A tragédia inevitável: por que Lulu (2011) é um desafio sonoro e audacioso de Lou Reed e do Metallica
Na história da música moderna, poucas colaborações soaram tão improváveis, tão arriscadas e, no final, tão visceralmente rejeitadas quanto a união entre uma das maiores e mais influentes bandas da história do metal, o Metallica, e o padrinho do art rock e da vanguarda, Lou Reed. Lulu (2011) não é um disco. É um acontecimento. É uma peça de teatro em áudio, uma ópera vanguardista, uma catarse. E é, inegavelmente, um dos trabalhos mais divisivos e incompreendidos da história recente do rock.
O álbum nasceu de um encontro no Rock and Roll Hall of Fame em 2009. A admiração mútua levou a dupla a um projeto. Lou Reed, em um movimento característico de sua veia mais teatral e experimental (que remonta a Metal Machine Music, lançado em 1975, ou à narrativa de Berlin, que saiu em 1973), propôs ao Metallica musicar as letras que ele havia escrito para uma encenação da peça expressionista alemã "Lulu", de Frank Wedekind. A influência central, portanto, não é musical, mas literária e dramática. A história de Lulu, a femme fatale cuja beleza e desejo sexual levam seus amantes à ruína e a ela a um destino trágico, exigia um acompanhamento instrumental que fosse mais do que riffs. Exigia uma paisagem sonora. O Metallica, livre das amarras do formato-canção, aceitou o desafio de atuar como essa orquestra de ruídos, jams e feedbacks.
O grande problema de Lulu para o ouvinte tradicional é a falta de coesão entre o sprechgesang (canto falado/declamado) de Reed e a base de metal. O disco soa como se Lou Reed estivesse lendo poesia sobre uma jam mais densa e caótica do Metallica. No entanto, há momentos de inegável acerto: a primeira faísca surge em "The View", o primeiro single, que apresenta o vocal áspero e gritado de James Hetfield em contraponto ao monólogo de Reed, criando um diálogo (ou um embate) que funciona como um vislumbre da química possível. Em "Mistress Dread", a banda soa mais próxima do metal que seus fãs esperam, com riffs cortantes e pesados, mas ainda assim a serviço da arquitetura dramática, e não do formato tradicional de thrash. Já a peça final, "Junior Dad", com quase 20 minutos, é o epítome da ambição e, para muitos, o grande triunfo. É uma meditação melancólica sobre a relação pai e filho, menos metal e mais drone rock e ambient, com uma orquestração sublime no final. É a canção que mostra a capacidade do Metallica de criar uma atmosfera devastadora quando foca em textura, não em velocidade.
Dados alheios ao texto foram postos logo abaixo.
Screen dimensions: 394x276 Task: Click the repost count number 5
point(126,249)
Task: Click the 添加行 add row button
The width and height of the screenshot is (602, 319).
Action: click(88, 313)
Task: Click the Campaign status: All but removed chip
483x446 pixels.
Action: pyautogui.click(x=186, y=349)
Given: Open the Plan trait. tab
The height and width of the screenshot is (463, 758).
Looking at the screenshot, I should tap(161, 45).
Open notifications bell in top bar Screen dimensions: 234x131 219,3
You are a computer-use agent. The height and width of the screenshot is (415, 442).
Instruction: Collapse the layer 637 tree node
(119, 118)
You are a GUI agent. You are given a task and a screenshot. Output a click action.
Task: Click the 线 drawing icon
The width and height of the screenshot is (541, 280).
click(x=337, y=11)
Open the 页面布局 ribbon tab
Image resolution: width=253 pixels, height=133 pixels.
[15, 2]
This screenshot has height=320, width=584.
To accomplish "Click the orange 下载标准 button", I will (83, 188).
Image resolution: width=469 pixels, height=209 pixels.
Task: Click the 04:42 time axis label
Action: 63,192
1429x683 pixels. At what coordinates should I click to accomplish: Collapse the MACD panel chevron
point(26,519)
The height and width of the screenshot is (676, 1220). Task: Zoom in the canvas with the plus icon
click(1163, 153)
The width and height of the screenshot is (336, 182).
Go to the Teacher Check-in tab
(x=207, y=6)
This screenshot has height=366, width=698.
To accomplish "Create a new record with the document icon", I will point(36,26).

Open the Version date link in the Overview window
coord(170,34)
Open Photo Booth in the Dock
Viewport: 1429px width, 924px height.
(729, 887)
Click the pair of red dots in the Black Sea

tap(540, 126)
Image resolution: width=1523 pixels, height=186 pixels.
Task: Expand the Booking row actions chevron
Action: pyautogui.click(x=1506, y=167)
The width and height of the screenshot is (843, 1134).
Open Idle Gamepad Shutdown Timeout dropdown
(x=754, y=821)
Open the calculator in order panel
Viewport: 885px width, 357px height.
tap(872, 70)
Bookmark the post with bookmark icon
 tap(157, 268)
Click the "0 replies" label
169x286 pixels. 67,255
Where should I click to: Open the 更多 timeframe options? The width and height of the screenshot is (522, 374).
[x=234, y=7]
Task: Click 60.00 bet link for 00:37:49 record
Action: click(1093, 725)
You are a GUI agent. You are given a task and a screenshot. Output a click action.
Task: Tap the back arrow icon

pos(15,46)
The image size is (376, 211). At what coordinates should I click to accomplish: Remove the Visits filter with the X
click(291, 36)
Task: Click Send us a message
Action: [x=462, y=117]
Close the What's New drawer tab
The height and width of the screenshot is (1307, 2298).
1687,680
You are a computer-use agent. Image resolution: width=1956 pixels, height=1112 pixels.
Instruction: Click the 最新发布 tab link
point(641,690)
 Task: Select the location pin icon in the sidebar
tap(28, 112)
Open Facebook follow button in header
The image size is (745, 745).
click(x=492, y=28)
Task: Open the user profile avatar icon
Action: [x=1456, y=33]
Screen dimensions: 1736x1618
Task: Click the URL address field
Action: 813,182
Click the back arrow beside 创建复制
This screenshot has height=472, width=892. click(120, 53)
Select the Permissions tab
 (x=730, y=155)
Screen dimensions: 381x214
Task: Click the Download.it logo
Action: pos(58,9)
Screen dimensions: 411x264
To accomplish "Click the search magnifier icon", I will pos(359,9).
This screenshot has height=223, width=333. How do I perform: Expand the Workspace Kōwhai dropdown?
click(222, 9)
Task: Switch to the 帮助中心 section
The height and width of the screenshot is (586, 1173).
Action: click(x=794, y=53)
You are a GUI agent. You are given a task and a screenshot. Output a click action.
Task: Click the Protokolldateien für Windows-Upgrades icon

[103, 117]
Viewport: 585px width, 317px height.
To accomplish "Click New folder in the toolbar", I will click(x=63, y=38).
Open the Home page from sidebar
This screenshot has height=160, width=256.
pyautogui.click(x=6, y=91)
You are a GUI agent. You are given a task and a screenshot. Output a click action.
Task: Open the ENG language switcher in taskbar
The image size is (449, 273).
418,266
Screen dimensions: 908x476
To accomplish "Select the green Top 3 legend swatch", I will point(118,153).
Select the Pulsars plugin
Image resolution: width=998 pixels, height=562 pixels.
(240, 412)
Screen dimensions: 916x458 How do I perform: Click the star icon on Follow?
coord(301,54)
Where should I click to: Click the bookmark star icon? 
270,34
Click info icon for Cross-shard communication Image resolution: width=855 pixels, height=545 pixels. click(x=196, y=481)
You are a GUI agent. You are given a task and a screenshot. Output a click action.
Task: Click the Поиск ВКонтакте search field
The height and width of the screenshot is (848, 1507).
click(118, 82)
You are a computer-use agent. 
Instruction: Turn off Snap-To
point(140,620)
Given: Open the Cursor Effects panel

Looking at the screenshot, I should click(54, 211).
Lulu foi um fracasso comercial retumbante e recebeu uma onda de críticas negativas sem precedentes, especialmente entre a base de fãs do Metallica, que viu a parceria como uma traição ao thrash puro. Contudo, para o fã de Lou Reed (acostumado com obras que beiram o inaudível, como o já mencionado Metal Machine Music), Lulu foi mais uma provocação bem-sucedida. O álbum é a prova da coragem criativa e da inquietude do Metallica, que, mesmo sendo uma das maiores e mais icônicas bandas da história do metal, se arriscou em um território inóspito. É um disco que exige atenção e esforço, um desafio ao ouvinte que nos lembra que a música pode (e deve) ser desafiadora e não se limitar a agradar.
Finalmente, Lulu não se encaixa na discografia do Metallica: é uma entidade separada, uma obra sui generis. E, para aqueles dispostos a enfrentar a colisão de estilos, o disco oferece uma experiência densa, teatral e inegavelmente única. É um álbum que os colecionadores da banda precisam ter, não para ouvir todos os dias, mas para lembrar o quão audaciosa e estranha a música pode ser quando dois gênios de universos opostos decidem se encontrar, custe o que custar.